Work item: From the records below, extract all the text exactly and leave the images behind.

Records drawn from a dataset
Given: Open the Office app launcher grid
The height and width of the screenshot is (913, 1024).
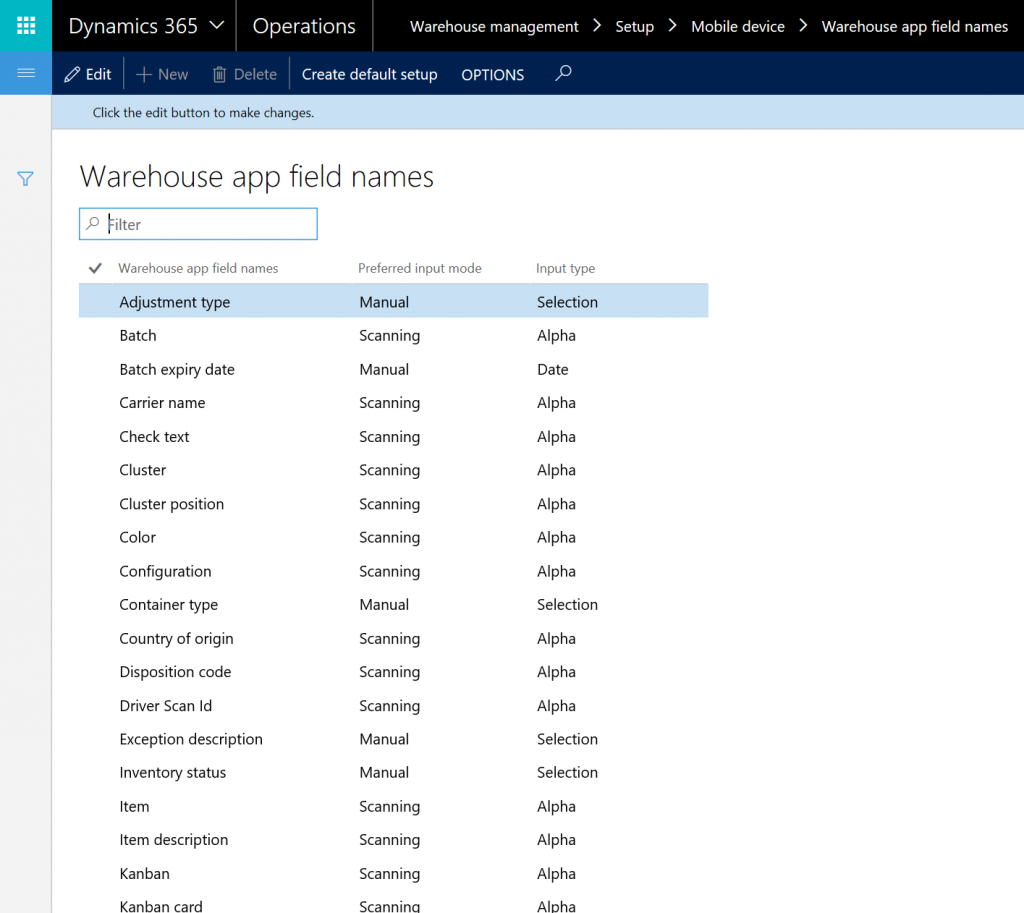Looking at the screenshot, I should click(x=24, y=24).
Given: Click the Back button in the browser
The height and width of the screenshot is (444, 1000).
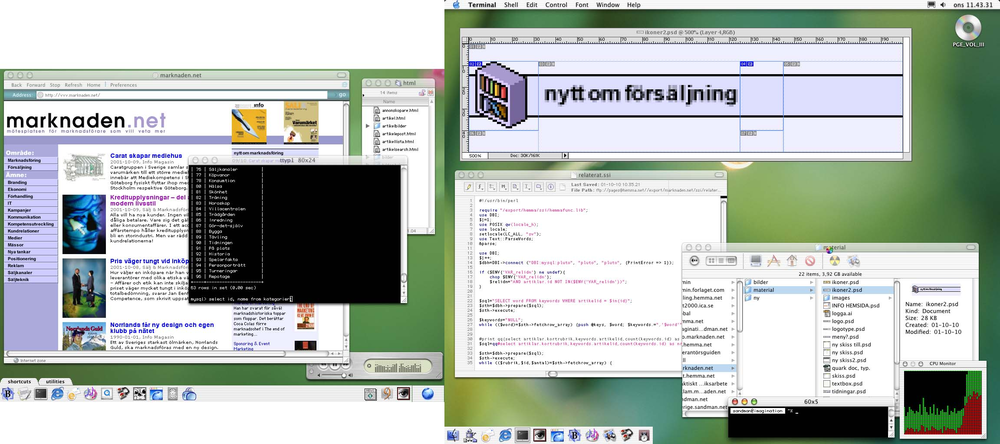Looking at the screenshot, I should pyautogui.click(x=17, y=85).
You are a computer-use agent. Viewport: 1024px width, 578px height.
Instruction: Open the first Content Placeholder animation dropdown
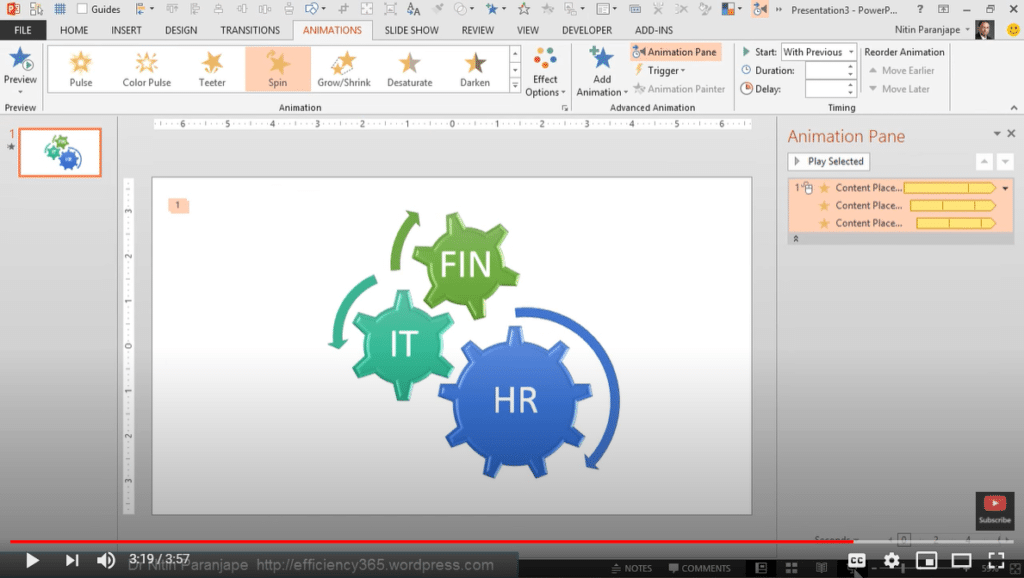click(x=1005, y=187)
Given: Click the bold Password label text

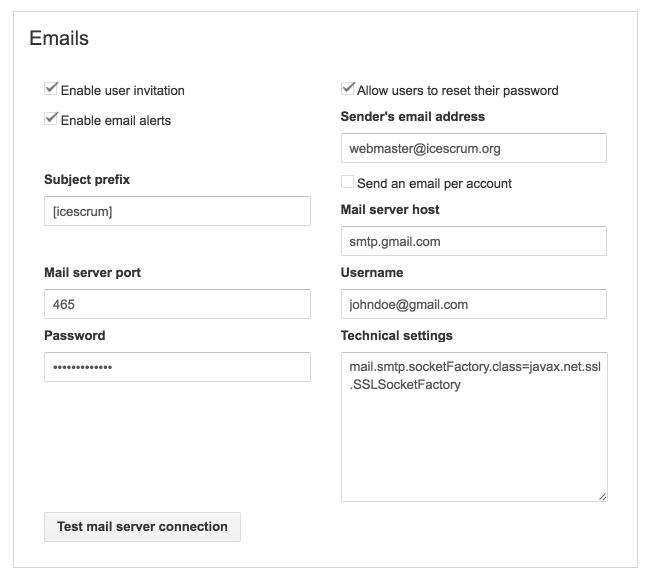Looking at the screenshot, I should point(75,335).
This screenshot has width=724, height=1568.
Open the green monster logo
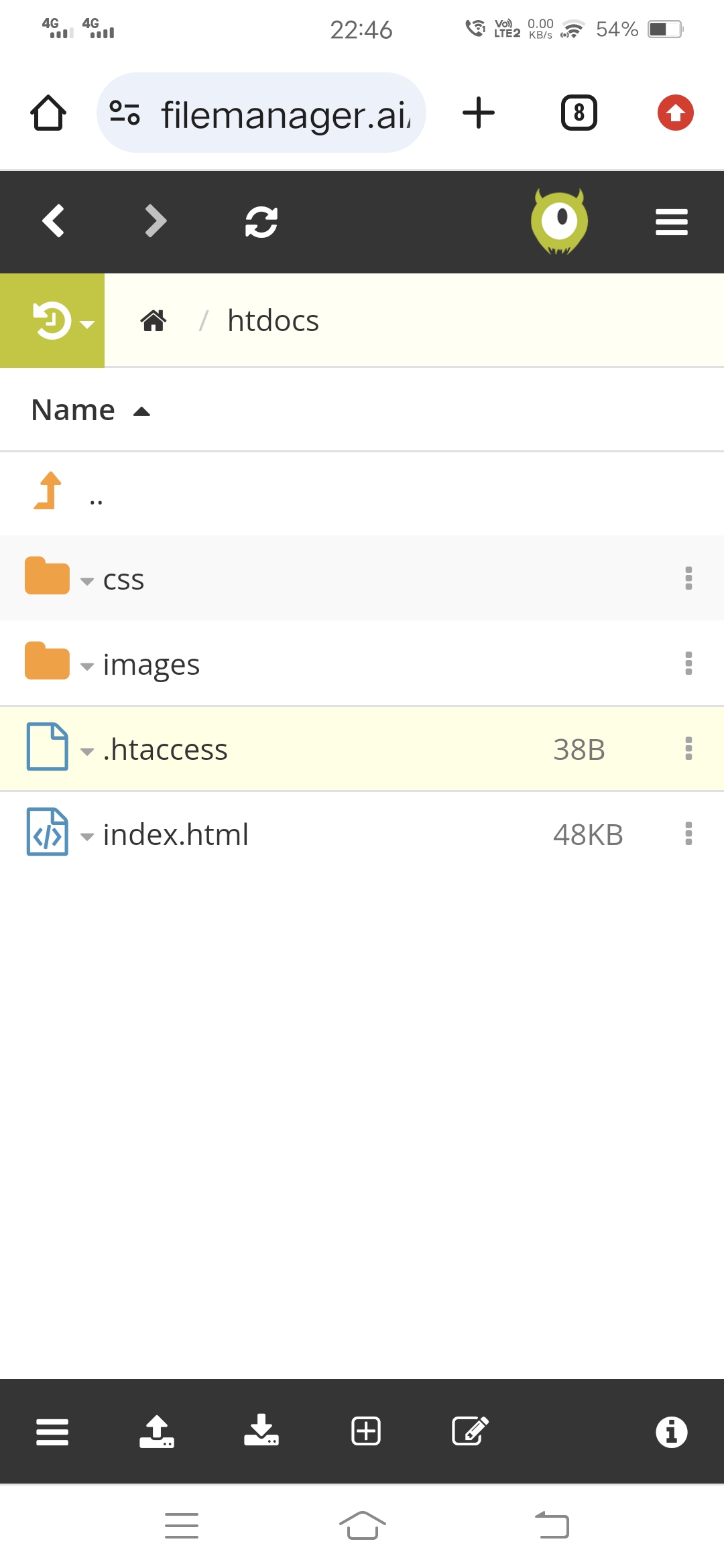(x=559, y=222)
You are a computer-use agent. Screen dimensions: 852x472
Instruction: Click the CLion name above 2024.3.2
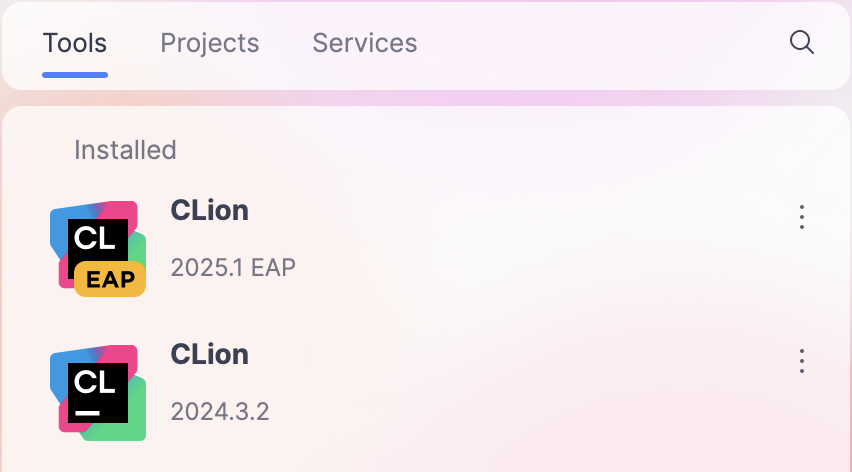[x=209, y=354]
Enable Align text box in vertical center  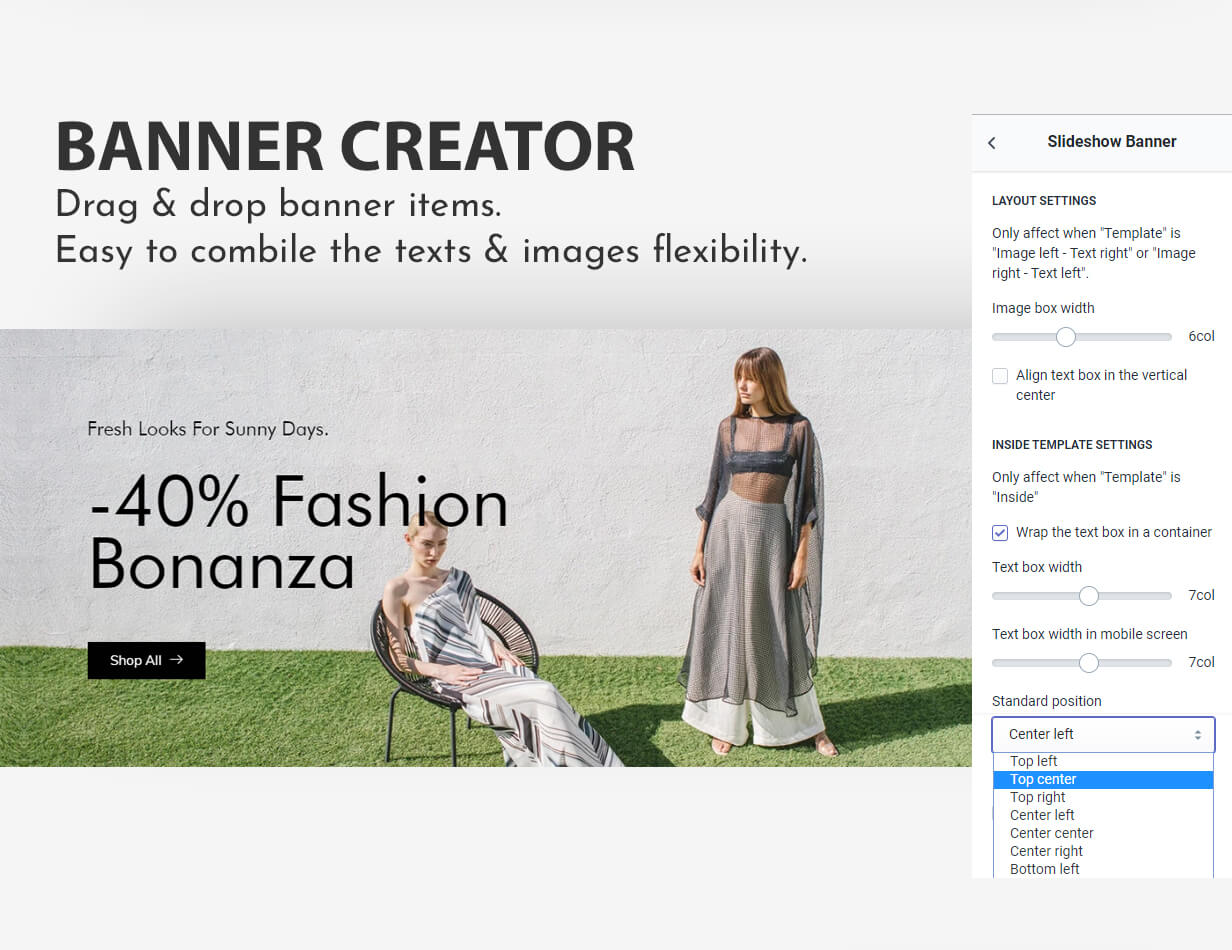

Task answer:
Given: Open the Office app launcher grid
The height and width of the screenshot is (913, 1024).
Looking at the screenshot, I should click(x=24, y=24).
Given: Click the Back button in the browser
The height and width of the screenshot is (444, 1000).
Looking at the screenshot, I should pyautogui.click(x=17, y=85).
You are a computer-use agent. Viewport: 1024px width, 578px height.
Instruction: Open the first Content Placeholder animation dropdown
click(x=1005, y=187)
Given: Click the bold Password label text

Looking at the screenshot, I should point(75,335).
This screenshot has width=724, height=1568.
Open the green monster logo
(x=559, y=222)
You are a computer-use agent. Screen dimensions: 852x472
Instruction: Click the CLion name above 2024.3.2
[x=209, y=354]
Enable Align text box in vertical center  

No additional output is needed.